EXERCISE INSTRUCTIONS> Pictures are not part of the copy. Set down exactly the lines from the one containing "You are a computer-use" through the last line of the material below.

Start of Block

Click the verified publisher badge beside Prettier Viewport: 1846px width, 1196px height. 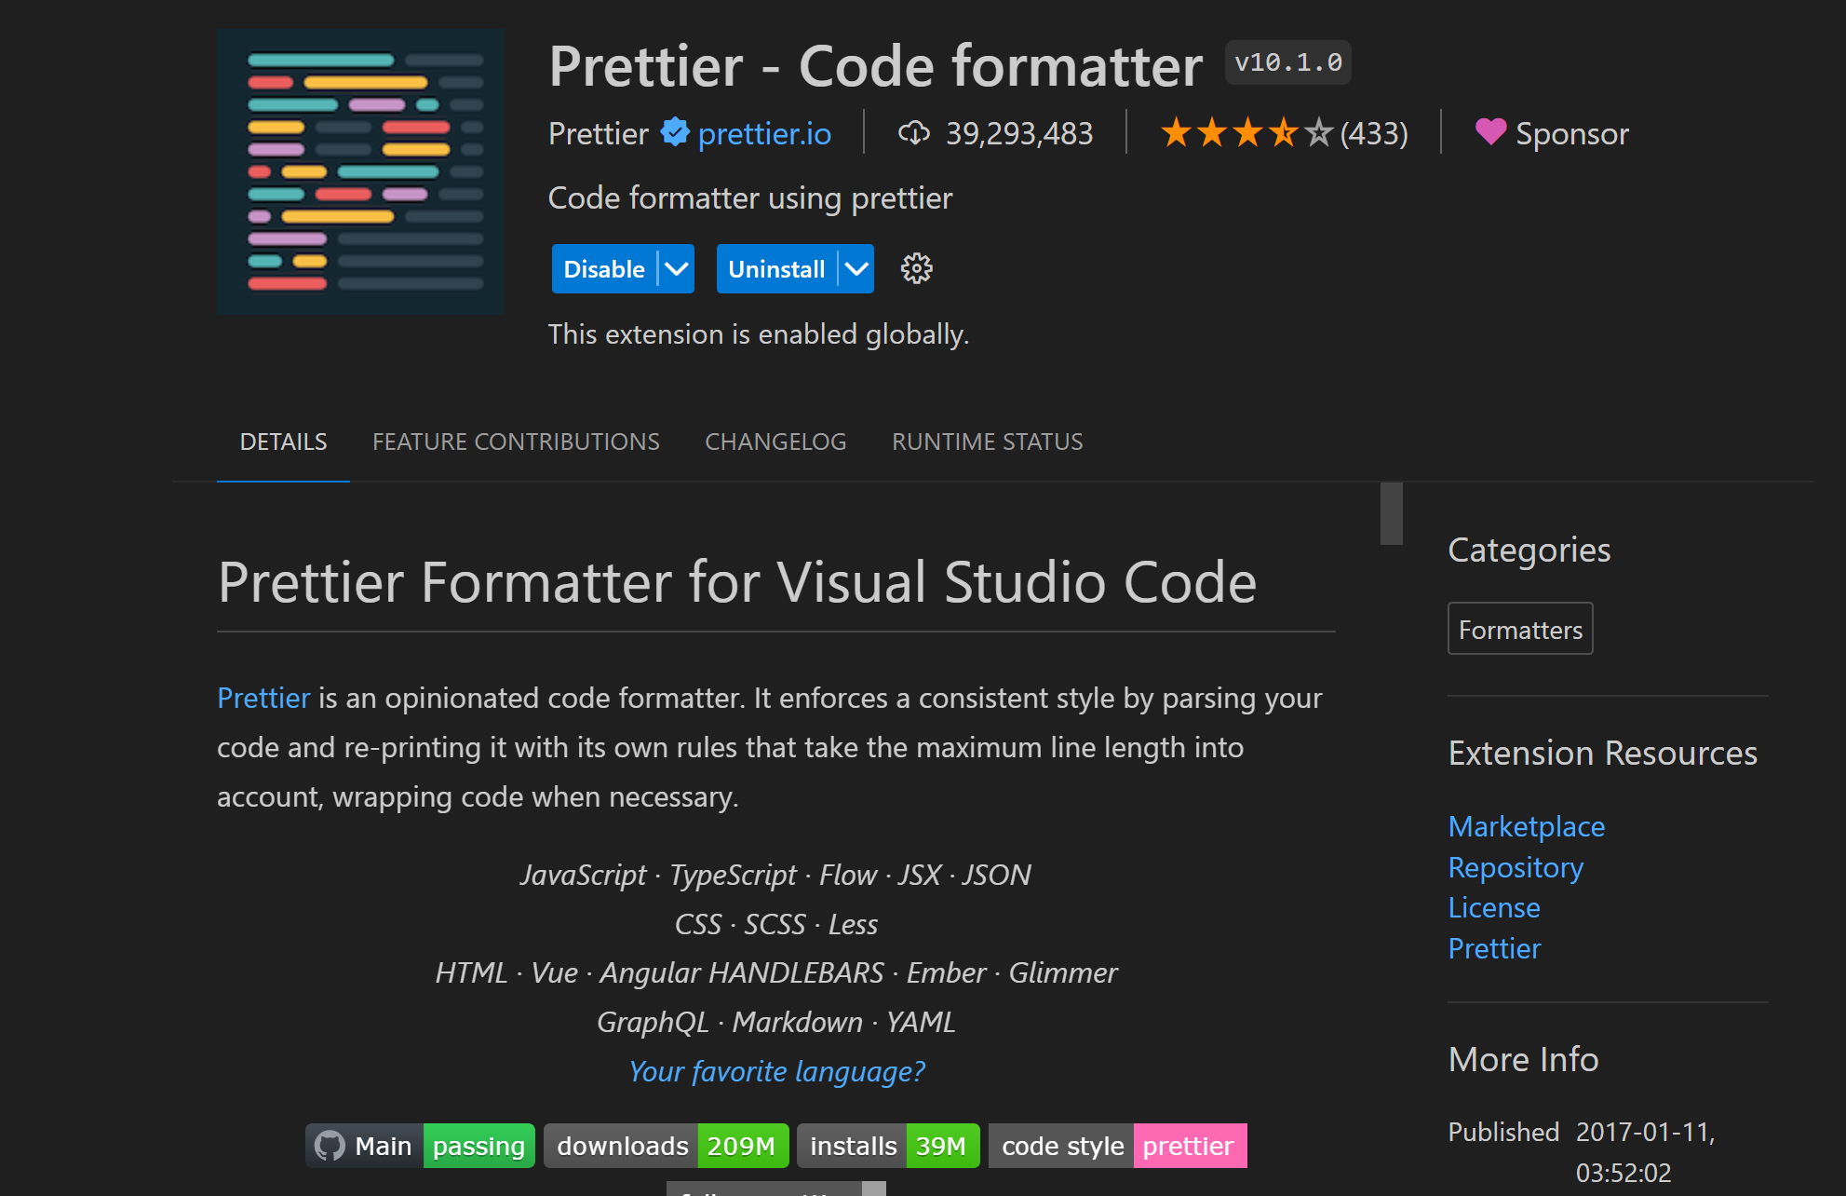click(x=674, y=132)
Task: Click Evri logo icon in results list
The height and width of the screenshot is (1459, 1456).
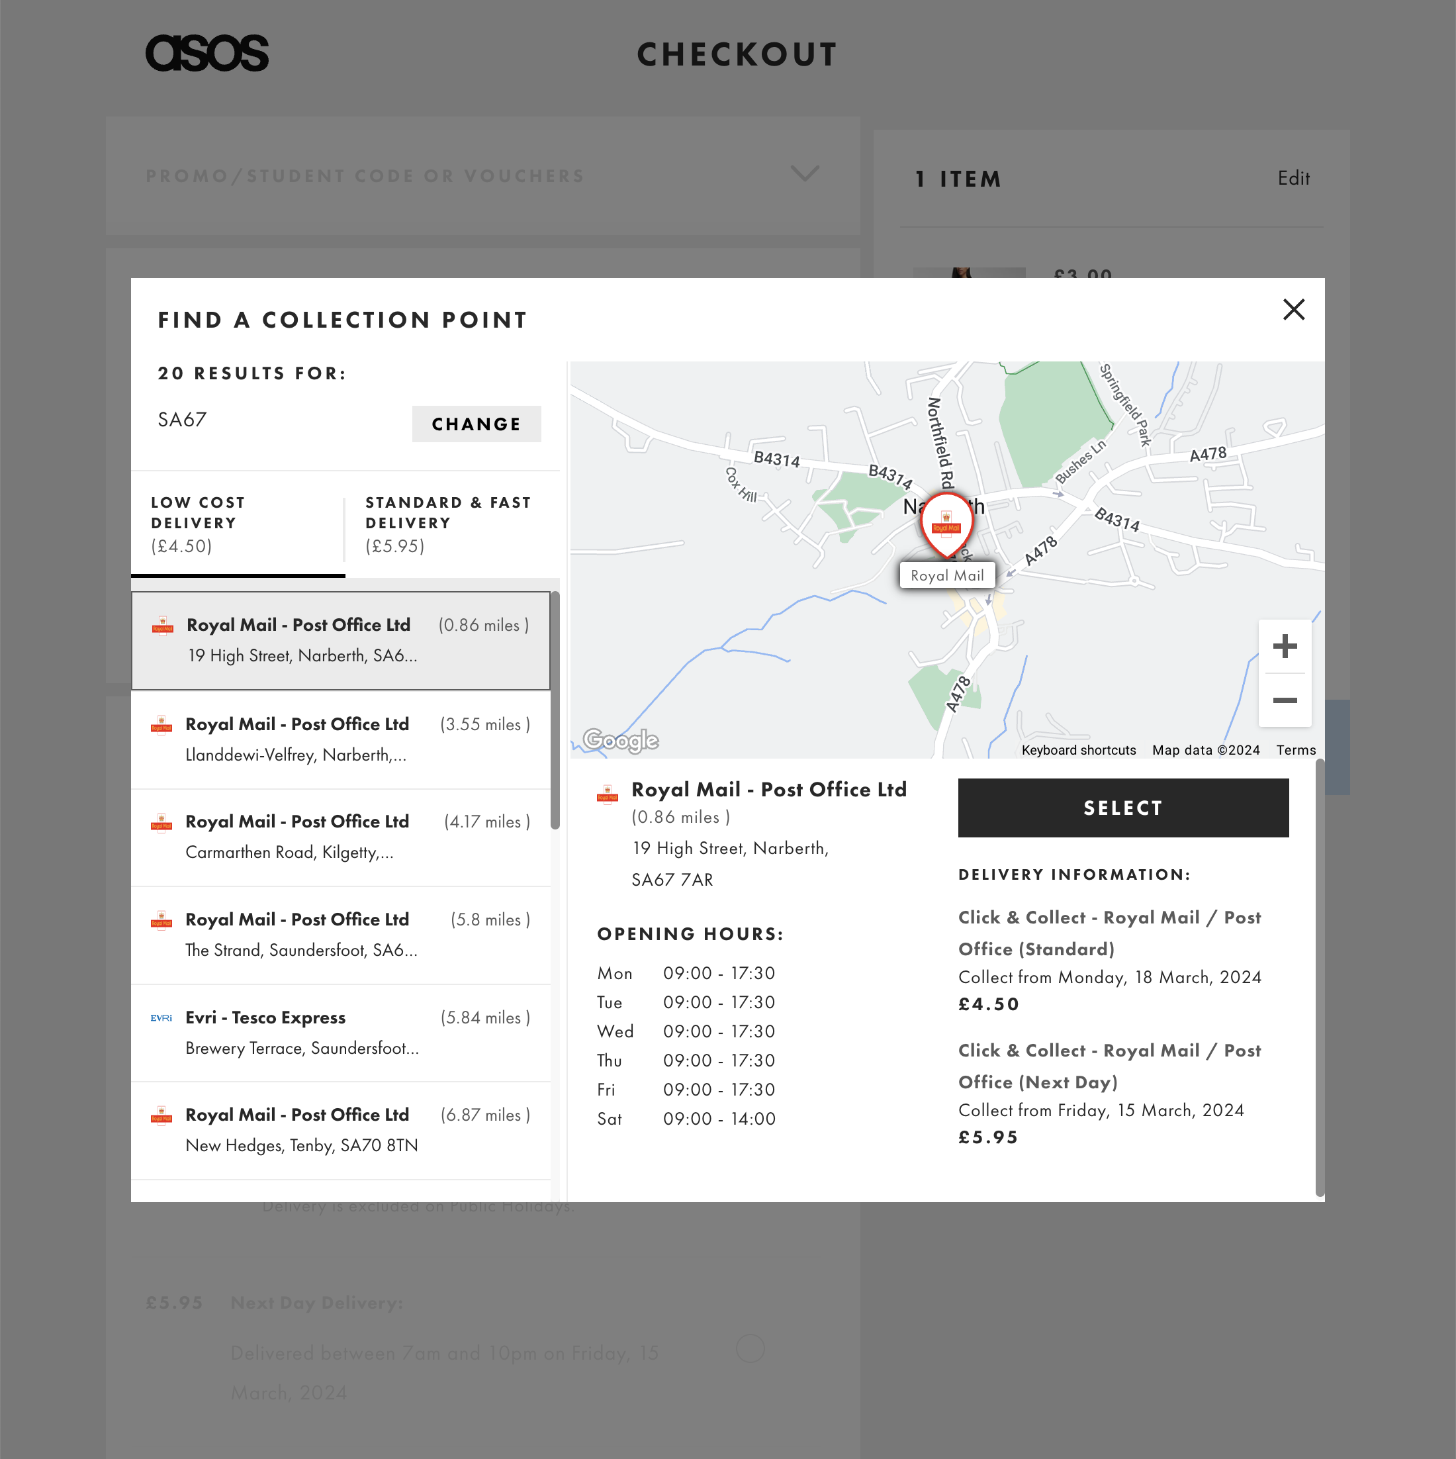Action: (x=161, y=1018)
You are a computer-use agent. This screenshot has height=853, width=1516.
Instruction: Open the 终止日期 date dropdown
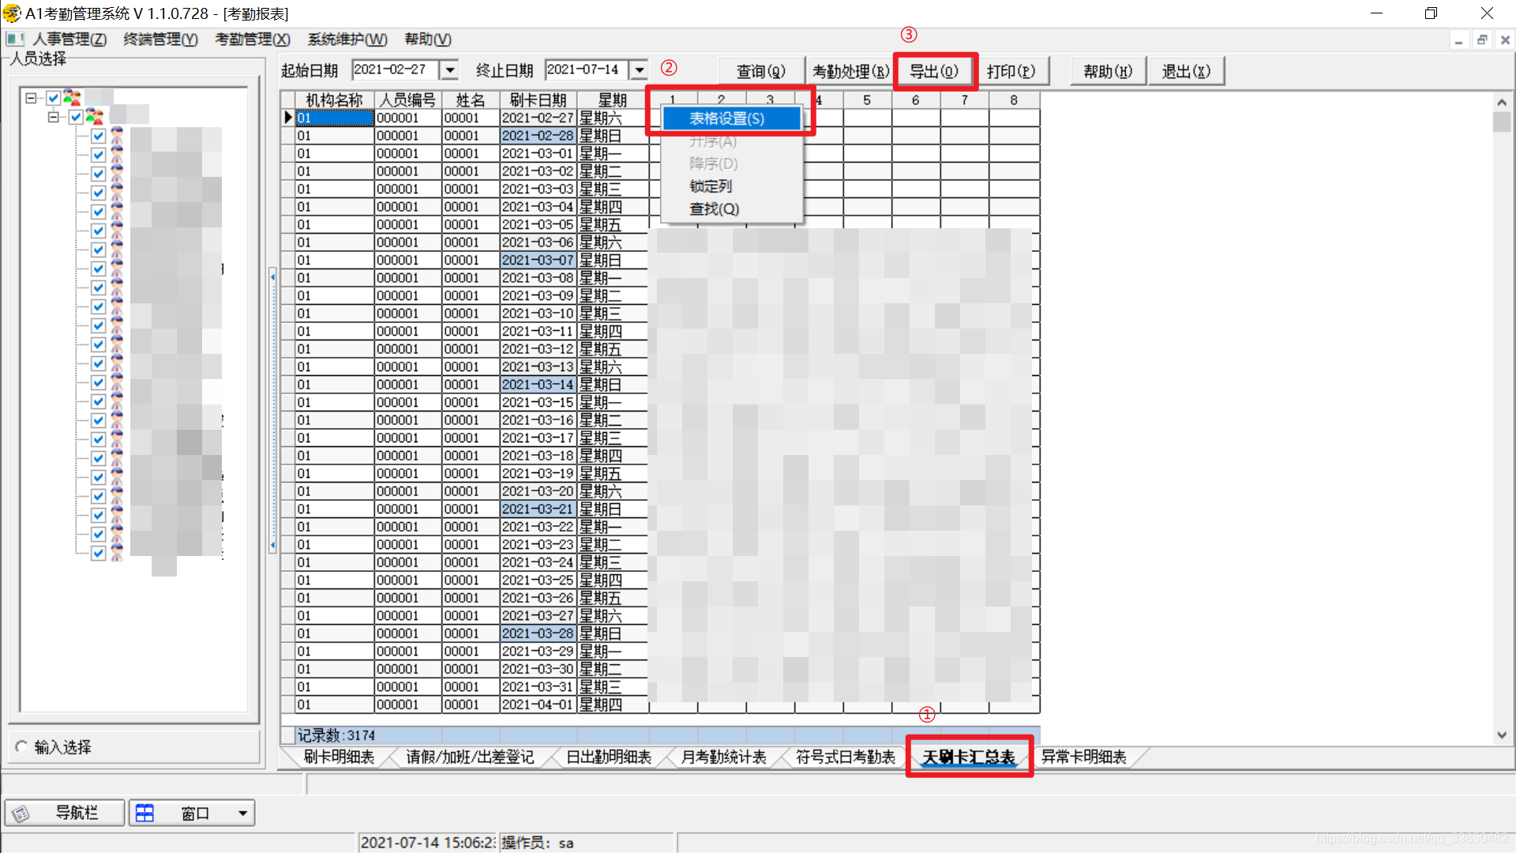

End of Block

REPLY>
You are a computer-use agent. This screenshot has height=853, width=1516.
Instruction: Open the 终止日期 date dropdown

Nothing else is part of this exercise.